__Data entries__:
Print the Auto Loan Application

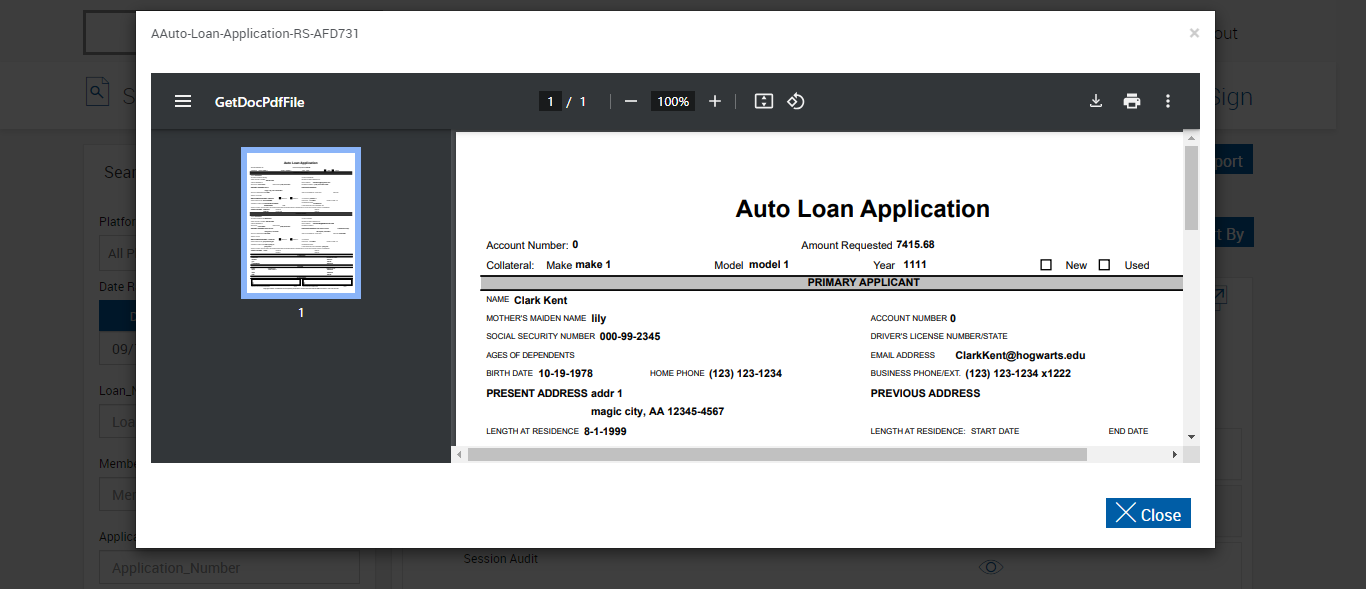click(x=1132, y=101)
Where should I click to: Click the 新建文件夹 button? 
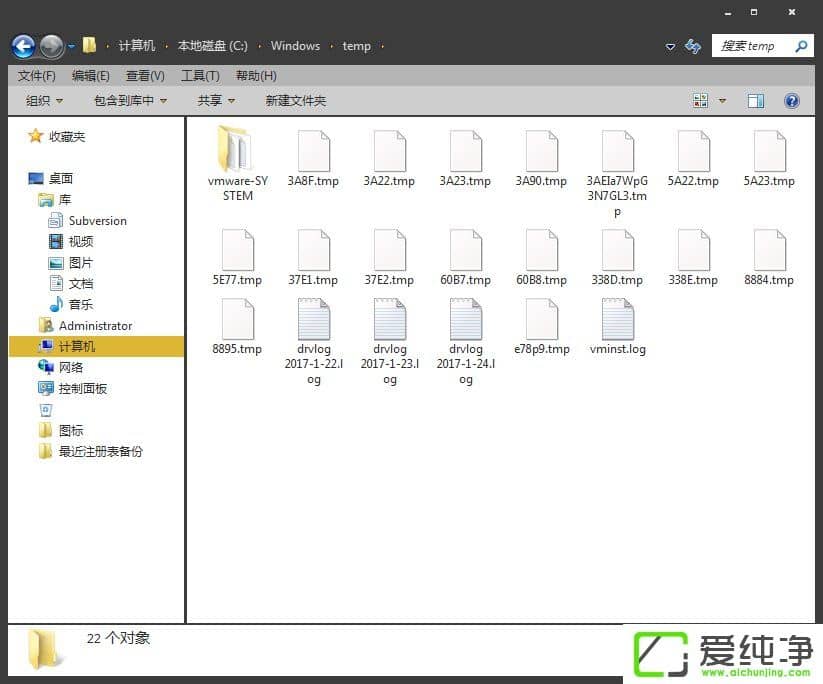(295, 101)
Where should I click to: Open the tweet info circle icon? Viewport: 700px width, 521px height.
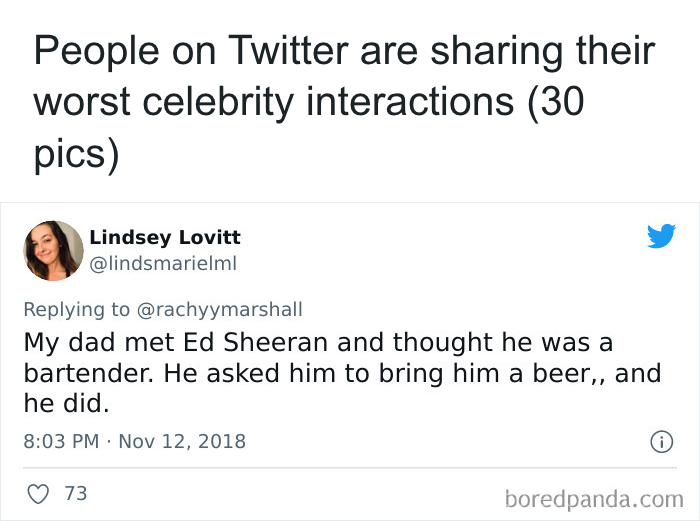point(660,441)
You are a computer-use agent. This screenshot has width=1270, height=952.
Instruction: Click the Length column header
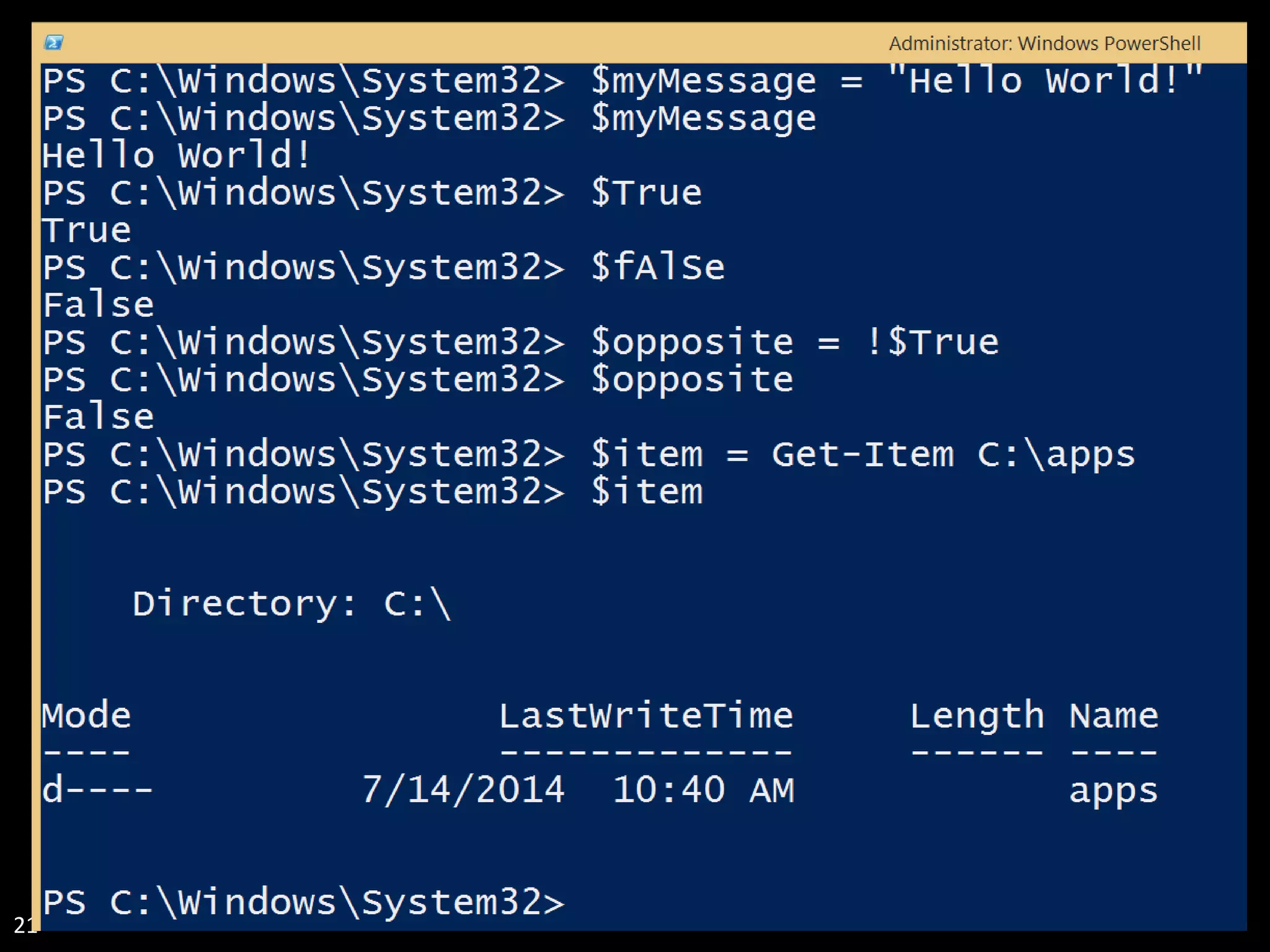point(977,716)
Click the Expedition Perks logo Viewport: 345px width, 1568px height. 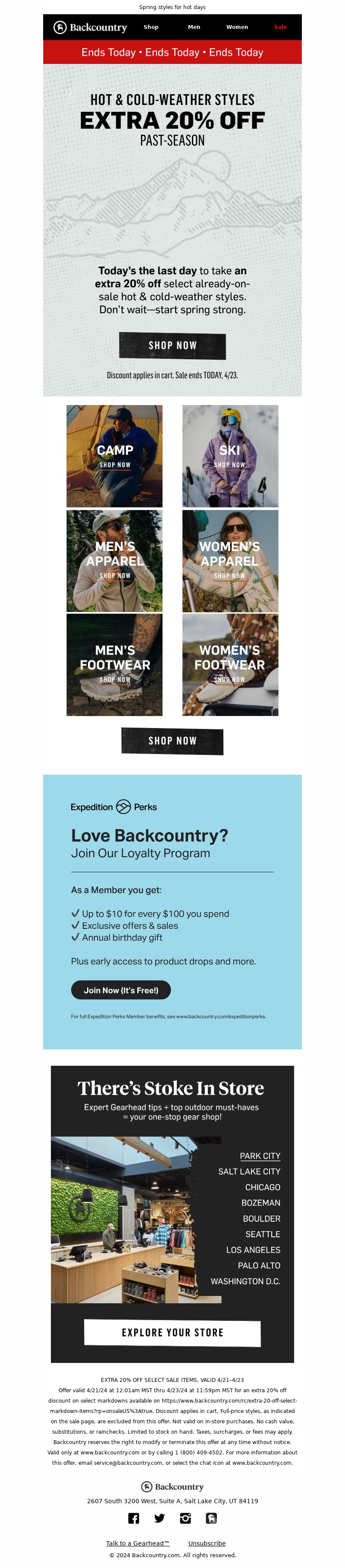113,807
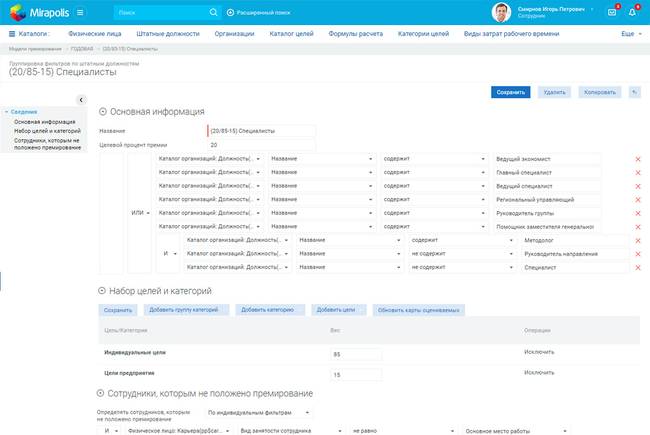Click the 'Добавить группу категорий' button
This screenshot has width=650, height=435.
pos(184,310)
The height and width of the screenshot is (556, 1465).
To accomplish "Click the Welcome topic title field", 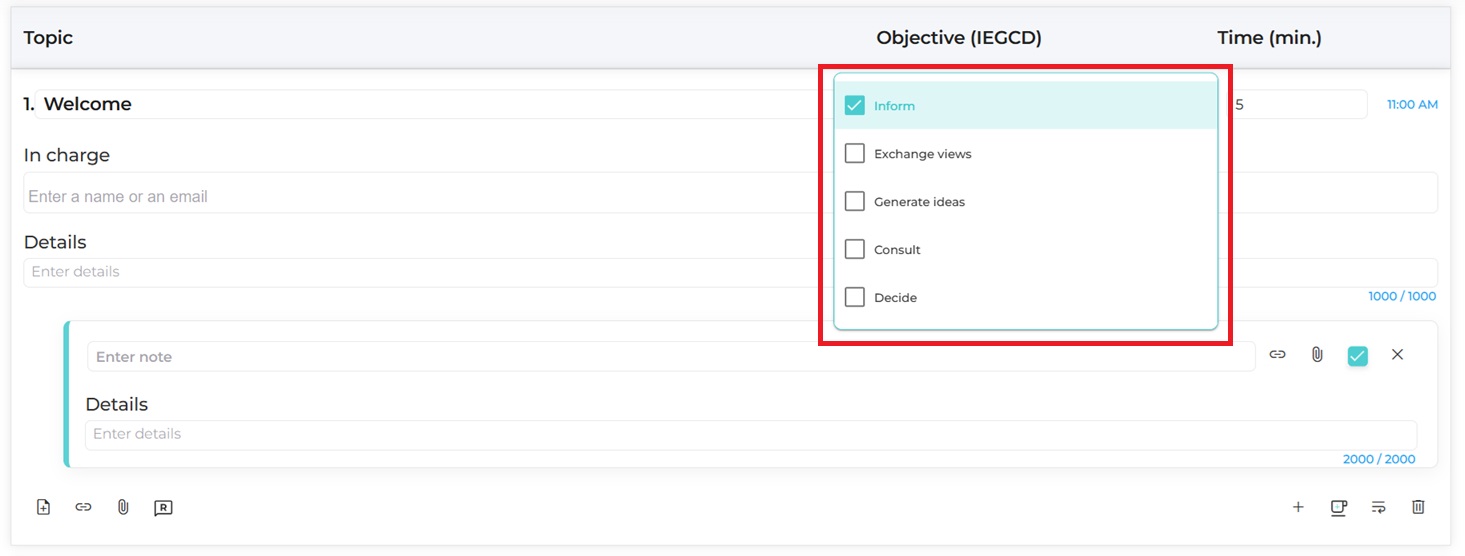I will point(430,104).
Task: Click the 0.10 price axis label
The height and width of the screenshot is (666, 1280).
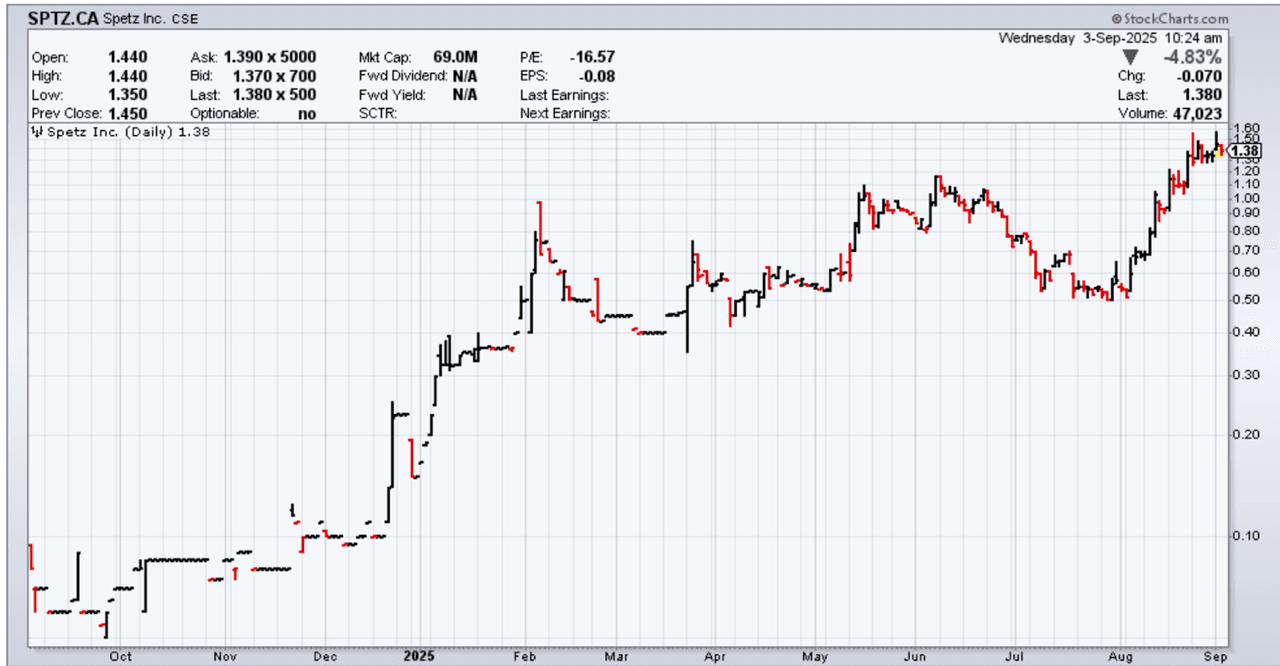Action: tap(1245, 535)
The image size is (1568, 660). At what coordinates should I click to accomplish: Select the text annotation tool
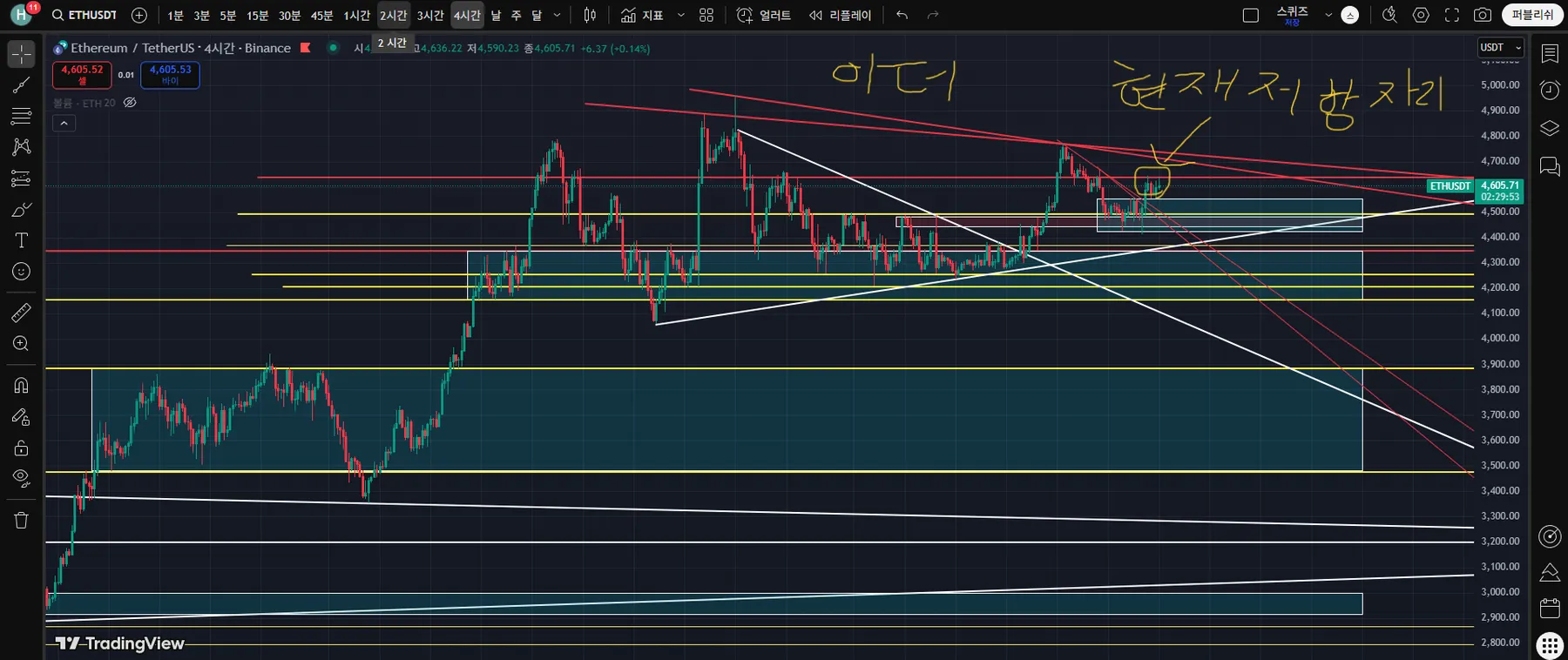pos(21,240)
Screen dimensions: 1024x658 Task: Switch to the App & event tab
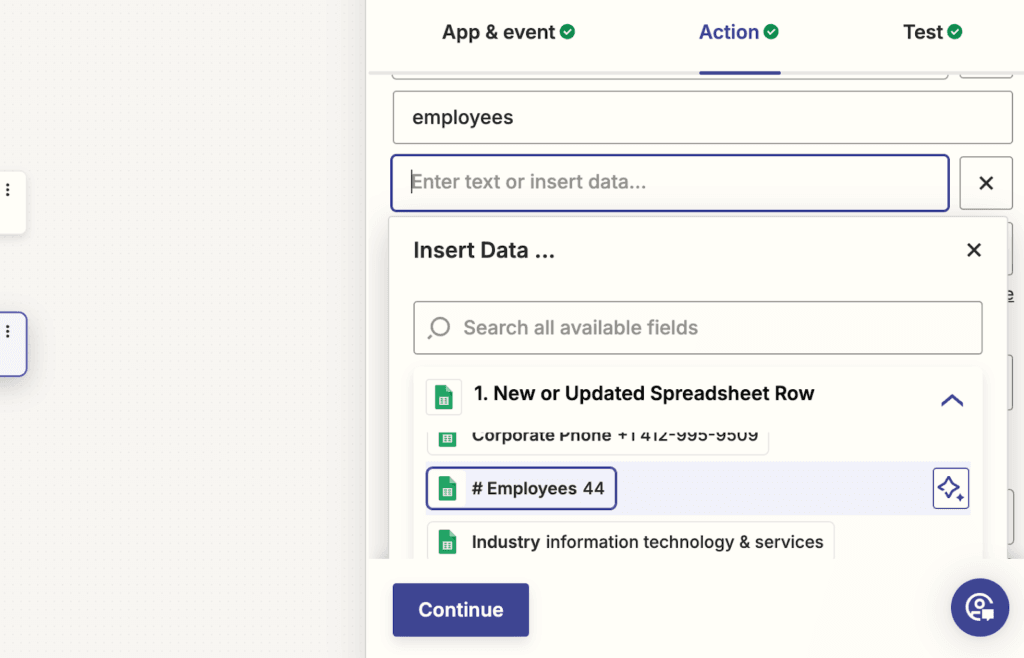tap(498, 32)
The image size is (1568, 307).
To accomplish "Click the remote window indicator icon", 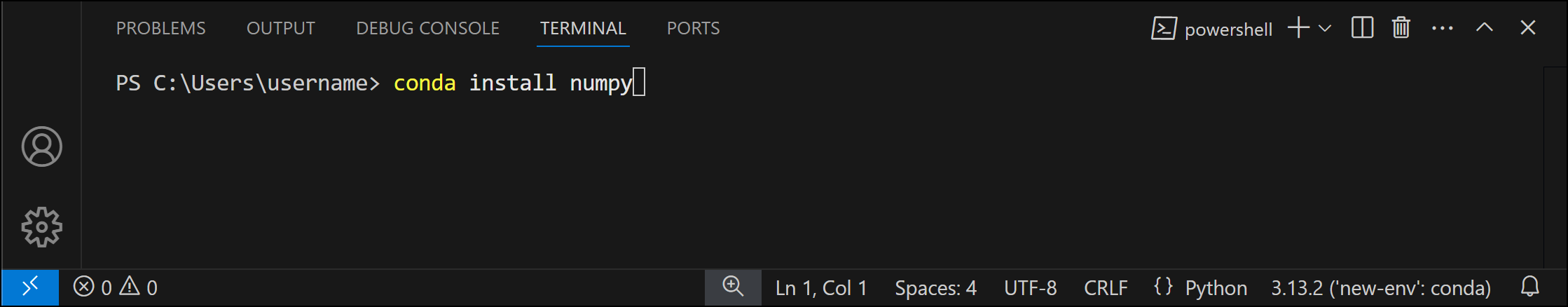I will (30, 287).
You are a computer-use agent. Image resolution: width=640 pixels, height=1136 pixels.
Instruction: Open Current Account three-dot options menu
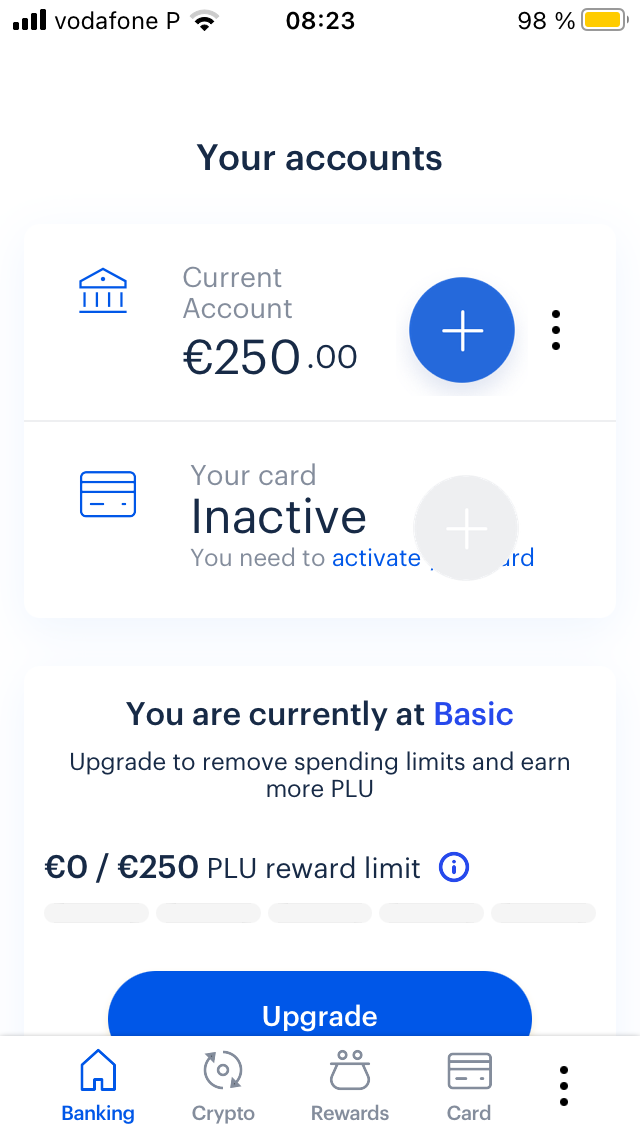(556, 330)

__THE TASK__:
Provide the count of lines holding the word "agent" in these entries, and no other words.

__REPLY__:
2